2 Formulation of the Mrakov decision process

We would be looking at this problem like a Multi-armed Bandits. Our initial state $W_0$ is equal to the amount of money we desire to invest, in this scenario we are investing $100,000. We are assuming that we own that money, so it’s no-negative. \[ W = \{ x\in \mathbb{R} | x>0 \} \]

The set of actions would be the duple $(w_1, w_2)$, where $w_1$ and $w_2$ are the weight of the high risk assets, Nvidia and AT&T (losing stock), with corresponding random rates of return $r_1$ and $r_2$, respectively.

\[ A = \{(w_1, w_2) | W_t>w_1>0,\ \ W_t>w_2>0, X_t>w_1+w_2 \} \]

We would denote the action $(w_1, w_2)$ in a time t as the vector $w_t$ and the returns $(r_1,r_2)$ from a time $t$ to $t+1$ as $r_{t+1}$, a column vector.

$(X_t - w_{1_t}-w_{2_t})$ is a riskless asset, with a sure rate of return $s$. So we define the transition of states in a time $t$ (a day) as

\[ W_{t+1} = s(w_{1_t}-w_{2_t}) + w_t r_t. \]

The objetive is to maximize a CRRA function over his wealth over the investment horizon, $t = 0, 1..., T$. \[ U_t = E_t(W_T^{1-\gamma}) \]

If $\gamma$ > 1 the investor tries to avoid risk and he is intrested about the variance of returns as well as expected return; with higher values of the parameter associated with greater risk aversion.
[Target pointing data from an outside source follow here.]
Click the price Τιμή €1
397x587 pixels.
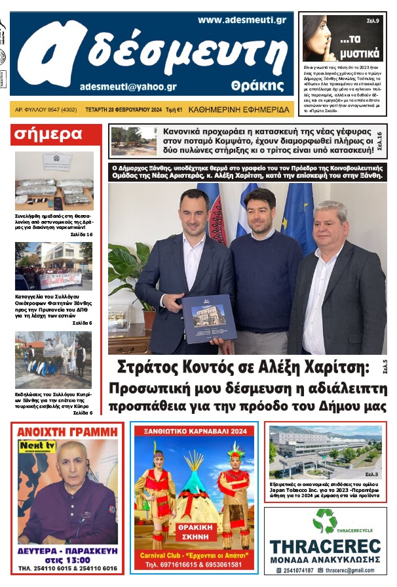pyautogui.click(x=173, y=109)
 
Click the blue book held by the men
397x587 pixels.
pyautogui.click(x=209, y=318)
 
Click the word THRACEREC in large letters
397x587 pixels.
pyautogui.click(x=325, y=546)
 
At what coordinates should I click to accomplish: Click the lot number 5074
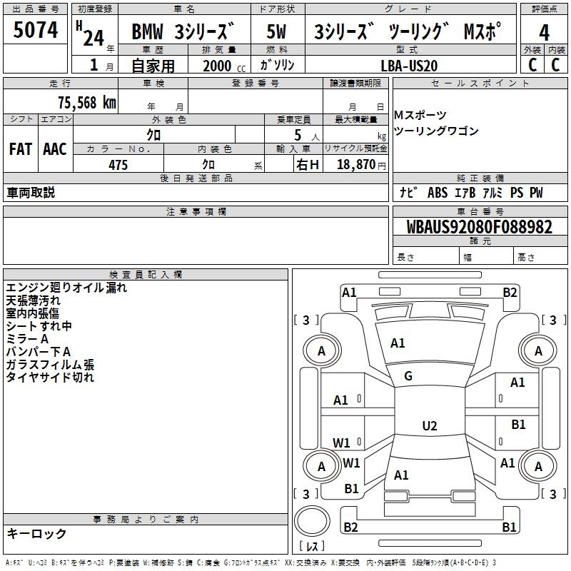coord(36,30)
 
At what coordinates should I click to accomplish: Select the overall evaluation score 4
coord(545,33)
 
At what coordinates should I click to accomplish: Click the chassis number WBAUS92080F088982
coord(479,228)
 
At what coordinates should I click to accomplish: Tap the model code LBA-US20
coord(410,65)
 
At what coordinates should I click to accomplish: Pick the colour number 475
coord(118,165)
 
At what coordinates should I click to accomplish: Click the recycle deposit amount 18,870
coord(356,165)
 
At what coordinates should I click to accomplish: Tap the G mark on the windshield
coord(408,376)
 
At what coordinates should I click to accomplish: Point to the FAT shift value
coord(20,149)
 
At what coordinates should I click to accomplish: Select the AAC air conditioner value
coord(55,149)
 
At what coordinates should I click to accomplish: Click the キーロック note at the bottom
coord(36,533)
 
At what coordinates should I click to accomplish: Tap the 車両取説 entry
coord(31,193)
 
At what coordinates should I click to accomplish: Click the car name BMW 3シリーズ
coord(183,33)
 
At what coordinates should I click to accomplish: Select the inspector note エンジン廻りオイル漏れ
coord(66,288)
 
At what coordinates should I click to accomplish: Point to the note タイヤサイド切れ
coord(50,378)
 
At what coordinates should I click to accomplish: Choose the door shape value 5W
coord(277,33)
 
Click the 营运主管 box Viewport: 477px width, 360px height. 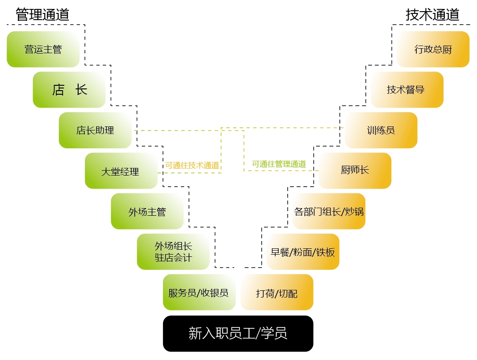(x=43, y=49)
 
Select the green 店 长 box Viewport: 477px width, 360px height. (x=69, y=90)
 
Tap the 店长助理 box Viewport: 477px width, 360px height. (x=95, y=130)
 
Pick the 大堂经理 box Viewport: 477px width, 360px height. (x=121, y=171)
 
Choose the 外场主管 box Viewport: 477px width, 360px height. (x=147, y=211)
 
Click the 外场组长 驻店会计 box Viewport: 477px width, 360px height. (x=173, y=252)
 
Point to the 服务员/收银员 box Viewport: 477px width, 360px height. (x=199, y=293)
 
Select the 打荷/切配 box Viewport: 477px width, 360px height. (x=277, y=293)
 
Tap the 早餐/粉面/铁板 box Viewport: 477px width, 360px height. (x=303, y=252)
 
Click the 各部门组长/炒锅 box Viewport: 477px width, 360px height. (x=329, y=211)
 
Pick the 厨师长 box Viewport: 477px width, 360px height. (x=355, y=171)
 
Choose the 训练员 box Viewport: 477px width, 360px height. (x=381, y=130)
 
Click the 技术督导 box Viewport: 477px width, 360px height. (x=407, y=90)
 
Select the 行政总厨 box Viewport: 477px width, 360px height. (x=433, y=49)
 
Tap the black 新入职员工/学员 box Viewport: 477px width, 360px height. (x=238, y=334)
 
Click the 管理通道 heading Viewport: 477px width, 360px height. (x=43, y=14)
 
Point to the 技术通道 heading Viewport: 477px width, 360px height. (x=432, y=14)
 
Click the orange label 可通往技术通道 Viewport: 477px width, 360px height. (x=192, y=165)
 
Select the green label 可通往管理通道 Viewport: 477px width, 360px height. (x=279, y=164)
If $\gamma$ = 1, the investor is risk neutral and behaves so as to maximise the log of terminal wealth. If γ < 1, the investor is willing to risk in search to maximaze his wealth. In this project we are intrested in $\gamma \geq 1$.

The objective is identical to a mean-variance objective. So we can write it as \[ U_t = W_t^{1-\gamma} E_t\left( \left( \prod_{i=t+1}^T w_{i-1}e^{r_i} \right)^{1-\gamma} \right) \]

If we denote Cov(rt) = Σ and the diagonal elements of the covariance matrix by the n-vector σ2 = diag(Σ) then we can aproximate to

\[ U_t \approx W_t^{1-\gamma}E_t \left( \left( \prod_{i=t+1}^T e^{w_{i-1}r_i +\frac{1}{2}w_{i-1}(\sigma^2 - \Sigma w_{i-1})} \right)^{1-\gamma} \right) \]

\[ = W_t^{1-\gamma} E_t \left( e^{(1-\gamma)\sum_{i=t+1}^Tw_{i-1}(\sigma^2 - \Sigma w_{i-1})} \right) \]

We have now aproximated out objetive to as the expected value of a exponential of a sum of period cost functions.

\[ C_i := w_{i-1}r_i + \frac{1}{2}w_{i-1}(\sigma^2 -\Sigma w_{i-1}) \]